#### WHAT TO WORK ON:
Your answer should be every line of the records that contains the word "dropdown", copied as it stands.

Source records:

-=-=-=-=-

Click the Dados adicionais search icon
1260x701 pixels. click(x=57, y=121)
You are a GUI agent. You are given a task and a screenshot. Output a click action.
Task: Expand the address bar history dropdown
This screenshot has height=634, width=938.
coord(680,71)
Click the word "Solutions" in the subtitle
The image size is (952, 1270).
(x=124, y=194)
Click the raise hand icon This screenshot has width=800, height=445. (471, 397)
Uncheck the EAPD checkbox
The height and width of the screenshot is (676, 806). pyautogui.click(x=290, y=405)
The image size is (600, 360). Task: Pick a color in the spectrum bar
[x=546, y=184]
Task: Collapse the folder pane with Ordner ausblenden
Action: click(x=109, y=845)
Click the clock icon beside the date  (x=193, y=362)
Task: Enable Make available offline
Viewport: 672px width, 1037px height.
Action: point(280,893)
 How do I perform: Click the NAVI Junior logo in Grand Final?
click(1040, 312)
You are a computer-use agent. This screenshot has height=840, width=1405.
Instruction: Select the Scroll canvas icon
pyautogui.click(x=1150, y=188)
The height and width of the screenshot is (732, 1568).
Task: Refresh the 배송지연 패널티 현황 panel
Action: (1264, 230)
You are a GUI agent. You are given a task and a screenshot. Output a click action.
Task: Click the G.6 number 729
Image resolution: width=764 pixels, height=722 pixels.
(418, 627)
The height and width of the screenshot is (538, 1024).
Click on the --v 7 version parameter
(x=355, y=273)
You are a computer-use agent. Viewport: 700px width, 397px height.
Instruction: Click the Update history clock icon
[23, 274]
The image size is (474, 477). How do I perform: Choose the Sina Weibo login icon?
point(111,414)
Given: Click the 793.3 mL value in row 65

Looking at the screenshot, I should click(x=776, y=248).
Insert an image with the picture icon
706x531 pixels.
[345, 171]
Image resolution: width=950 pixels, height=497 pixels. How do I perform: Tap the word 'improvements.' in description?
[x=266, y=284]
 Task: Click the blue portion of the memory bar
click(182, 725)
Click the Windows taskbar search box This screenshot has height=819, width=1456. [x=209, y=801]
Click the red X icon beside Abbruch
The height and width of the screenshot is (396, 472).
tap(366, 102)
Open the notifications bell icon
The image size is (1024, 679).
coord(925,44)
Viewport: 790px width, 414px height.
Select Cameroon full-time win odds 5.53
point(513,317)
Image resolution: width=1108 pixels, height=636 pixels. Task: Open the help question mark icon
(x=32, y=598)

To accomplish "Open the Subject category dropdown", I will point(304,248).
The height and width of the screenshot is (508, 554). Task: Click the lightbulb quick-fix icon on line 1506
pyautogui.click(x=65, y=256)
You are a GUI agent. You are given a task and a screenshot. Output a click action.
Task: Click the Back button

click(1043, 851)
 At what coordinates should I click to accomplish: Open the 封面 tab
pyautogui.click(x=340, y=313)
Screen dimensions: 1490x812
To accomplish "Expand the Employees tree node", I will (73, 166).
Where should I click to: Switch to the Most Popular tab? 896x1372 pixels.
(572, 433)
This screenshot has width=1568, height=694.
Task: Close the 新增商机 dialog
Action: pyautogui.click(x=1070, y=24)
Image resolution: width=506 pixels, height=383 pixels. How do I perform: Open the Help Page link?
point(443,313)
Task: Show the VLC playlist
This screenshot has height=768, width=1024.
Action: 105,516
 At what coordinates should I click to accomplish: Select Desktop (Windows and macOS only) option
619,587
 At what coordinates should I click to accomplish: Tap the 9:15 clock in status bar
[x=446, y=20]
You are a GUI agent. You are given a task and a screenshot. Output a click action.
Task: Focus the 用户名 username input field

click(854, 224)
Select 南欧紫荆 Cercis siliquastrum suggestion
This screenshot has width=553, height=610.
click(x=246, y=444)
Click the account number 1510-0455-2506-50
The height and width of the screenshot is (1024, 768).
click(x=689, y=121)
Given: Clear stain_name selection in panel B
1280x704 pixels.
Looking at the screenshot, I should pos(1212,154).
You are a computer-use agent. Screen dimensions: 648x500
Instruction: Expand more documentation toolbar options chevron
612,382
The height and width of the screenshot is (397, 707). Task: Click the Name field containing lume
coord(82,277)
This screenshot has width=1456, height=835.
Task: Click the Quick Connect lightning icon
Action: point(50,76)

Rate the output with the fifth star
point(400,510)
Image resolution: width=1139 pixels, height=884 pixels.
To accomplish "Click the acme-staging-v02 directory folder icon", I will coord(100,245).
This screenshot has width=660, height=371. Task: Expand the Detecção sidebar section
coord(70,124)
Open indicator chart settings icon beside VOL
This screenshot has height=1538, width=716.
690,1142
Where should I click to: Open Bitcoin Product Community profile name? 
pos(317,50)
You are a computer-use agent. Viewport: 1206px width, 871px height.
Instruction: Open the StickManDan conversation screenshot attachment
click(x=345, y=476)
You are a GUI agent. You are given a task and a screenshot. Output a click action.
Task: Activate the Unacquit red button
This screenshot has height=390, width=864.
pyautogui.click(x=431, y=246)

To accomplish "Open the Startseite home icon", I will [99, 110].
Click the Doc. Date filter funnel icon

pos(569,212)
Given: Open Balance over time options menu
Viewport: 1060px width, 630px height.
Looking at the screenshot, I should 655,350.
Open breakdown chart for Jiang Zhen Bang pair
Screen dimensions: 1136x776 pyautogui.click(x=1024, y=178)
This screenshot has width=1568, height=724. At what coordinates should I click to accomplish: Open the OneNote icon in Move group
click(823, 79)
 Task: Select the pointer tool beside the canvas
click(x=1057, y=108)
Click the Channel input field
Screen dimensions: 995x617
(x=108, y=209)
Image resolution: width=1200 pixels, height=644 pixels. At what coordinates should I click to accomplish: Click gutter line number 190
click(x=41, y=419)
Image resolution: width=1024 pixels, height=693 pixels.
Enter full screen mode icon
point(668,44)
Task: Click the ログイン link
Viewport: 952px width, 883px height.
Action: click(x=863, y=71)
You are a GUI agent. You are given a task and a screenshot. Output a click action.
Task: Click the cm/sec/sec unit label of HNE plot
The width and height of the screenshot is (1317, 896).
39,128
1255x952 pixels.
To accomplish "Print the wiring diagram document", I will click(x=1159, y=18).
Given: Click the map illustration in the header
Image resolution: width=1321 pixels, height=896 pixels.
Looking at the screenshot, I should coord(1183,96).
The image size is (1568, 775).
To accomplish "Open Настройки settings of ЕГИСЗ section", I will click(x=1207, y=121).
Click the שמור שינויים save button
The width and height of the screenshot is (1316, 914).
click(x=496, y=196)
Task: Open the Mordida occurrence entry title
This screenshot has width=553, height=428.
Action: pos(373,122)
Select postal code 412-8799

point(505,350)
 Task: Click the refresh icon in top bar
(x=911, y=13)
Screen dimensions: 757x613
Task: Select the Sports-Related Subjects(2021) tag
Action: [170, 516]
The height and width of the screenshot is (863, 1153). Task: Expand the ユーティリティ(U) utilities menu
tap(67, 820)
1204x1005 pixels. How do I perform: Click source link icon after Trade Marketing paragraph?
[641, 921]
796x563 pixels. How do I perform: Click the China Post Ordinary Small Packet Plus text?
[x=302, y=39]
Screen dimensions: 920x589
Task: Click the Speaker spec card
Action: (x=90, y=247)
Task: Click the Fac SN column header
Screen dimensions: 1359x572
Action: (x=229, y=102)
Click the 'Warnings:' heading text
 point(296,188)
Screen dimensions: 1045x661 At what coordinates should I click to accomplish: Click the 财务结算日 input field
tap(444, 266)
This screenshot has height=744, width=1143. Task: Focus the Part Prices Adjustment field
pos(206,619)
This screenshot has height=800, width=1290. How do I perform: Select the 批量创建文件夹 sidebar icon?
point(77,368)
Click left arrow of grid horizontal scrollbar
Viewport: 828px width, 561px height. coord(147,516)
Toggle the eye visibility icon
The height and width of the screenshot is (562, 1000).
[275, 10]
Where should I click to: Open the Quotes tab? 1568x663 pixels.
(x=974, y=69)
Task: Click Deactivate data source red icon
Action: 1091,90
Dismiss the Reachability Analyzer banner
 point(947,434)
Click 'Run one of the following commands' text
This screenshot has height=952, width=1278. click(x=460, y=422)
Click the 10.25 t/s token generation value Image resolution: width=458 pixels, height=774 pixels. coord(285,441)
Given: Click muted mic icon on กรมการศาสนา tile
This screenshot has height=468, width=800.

-=-=-=-=-

#### SOLUTION FOR THIS PROBLEM:
Task: Expand the address bar history dropdown
To accomplish "Open the Subject category dropdown", I will point(304,248).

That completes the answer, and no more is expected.